Alaska’s Financial Dilemma
An ominous statement from Standard & Poor’s and the stubborn slide in oil prices should leave no doubt in anyone’s mind that the state needs to be looking at new revenue sources now, instead of waiting until the easily accessible financial reserves are gone.
Legislators who are predicting that only spending cuts will happen in 2016 — and that significant actions are unlikely because it is an election year — should realize that continued inaction accelerates the arrival of a real crisis.
I take it as a positive and encouraging sign that the House Finance Committee meets Monday at 10:30 a.m. in Anchorage  to hear reports from the Walker administration and the Institute of Social and Economic Research to update lawmakers on presentations that have been made across the state. If oil prices remain close to where they are today, the state may need another half-billion dollars or more from savings this year to pay for things like schools, road work and jails.

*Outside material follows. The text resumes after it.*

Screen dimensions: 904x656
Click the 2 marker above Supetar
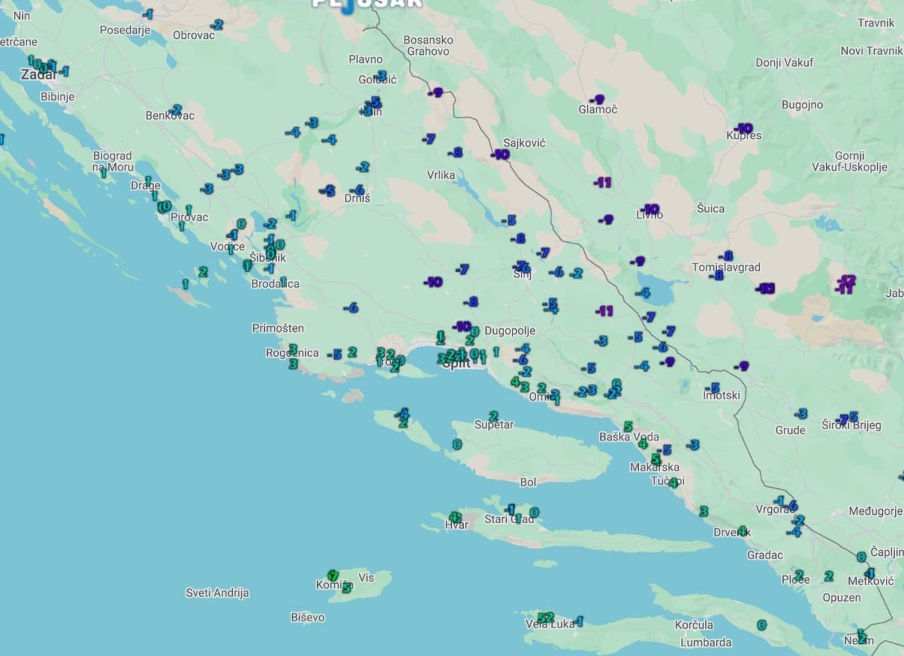(493, 415)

We have a chance to do something about this in an orderly fashion, but the window of opportunity is closing.
Legislators should be making plans now for hearings and public sessions this fall to involve the public in what will be a difficult transition.

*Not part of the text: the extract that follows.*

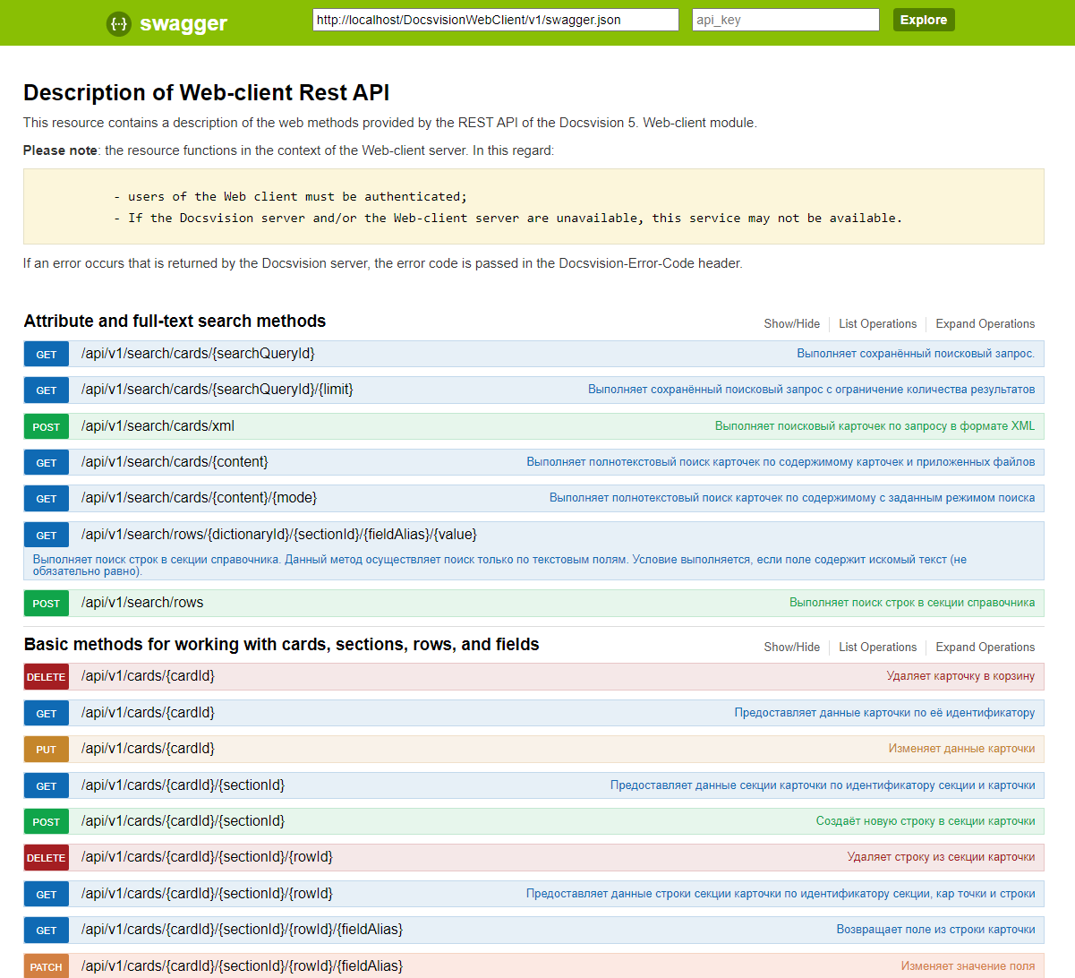Open 'Attribute and full-text search methods' heading
The height and width of the screenshot is (978, 1075).
pyautogui.click(x=175, y=322)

The challenge is to transfer the generalized discussion of spending and taxation to the specific — how much of a cut is going to be made to particular programs and what new taxes would cost for individuals and industries.

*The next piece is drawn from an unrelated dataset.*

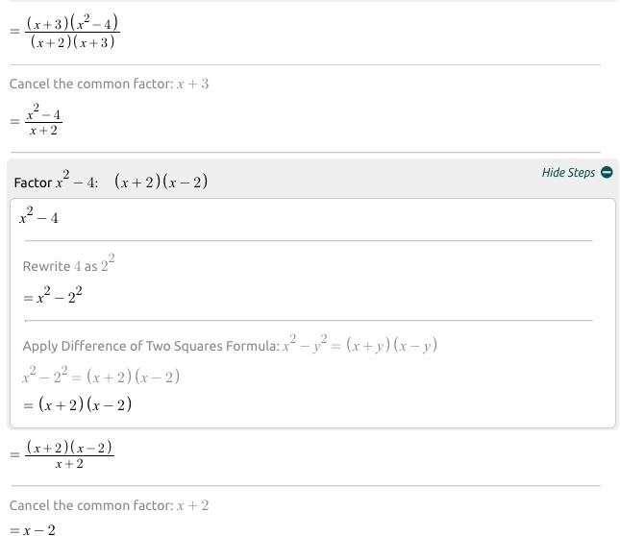Collapse steps with the minus circle icon
Image resolution: width=620 pixels, height=536 pixels.
tap(607, 172)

S&P, the ratings agency, said if state government fails to institute big changes in spending and revenue in the next year, look for the bond rating to slip, a sign that anyone lending money to Alaska should expect a higher interest rate because of increased financial instability.
“Relying solely on spending cuts to close the fiscal deficit would necessitate that lawmakers oversee a dramatic downsizing of the scope of state government in Alaska,” the report from S&P said. “It’s more likely, in our view, that policymakers will need to pursue a mix of sustained spending restraint and some form of revenue enhancement.”
The agency warned that if new revenue is not in the mix, expect a decline in the state bond rating in the years to come, which is a red flag that should wake everybody up.
The state needs other sources of revenue, including new taxes, some Permanent Fund earnings and revisions to the oil tax system. The best bet for a solution that works is a combination that spreads the pain as widely as possible.
Focusing on just one or two elements is sure to spark enough opposition to kill anything that lets one or more groups off the hook. A plan that looks only at raising oil taxes, or only capping Permanent Fund dividends, or only instituting an income tax is going to create multiple coalitions of opposition. Plus, the underlying arithmetic makes it clear that nothing but a combination of unpopular actions will come close to filling the gap and doing the least damage to the economy.
The prevailing attitude in the Legislature is that spending cuts are the only thing that need to be addressed at this moment, but that ignores the reality of the $3 billion hole in the budget. Lawmakers trying to delay facing the difficult choices are increasing the economic threat.
Most of the money going to pay for general fund government operations — everything from schools to State Troopers — is coming from savings. Alaska has nearly $60 billion in the bank, but unless elected officials readjust the system, we run the risk of stumbling into an economic collapse. The Constitutional Budget Reserve could be gone within two or three years, which would leave the Permanent Fund earnings reserve as the only sizable account to pay for government.
Last spring the state predicted that oil prices  would be about $66 a barrel this year and higher after that. But oil prices now are about $20 per barrel below that amount. If these lower prices continue, state revenues will not be the $2.2 billion predicted in the spring, but closer to $1.7 billion or lower.
Statewide polling shows that Alaskans are ready to debate the specifics of increased revenues and the consequences of decreased spending. For elected officials, this is no time for procrastination.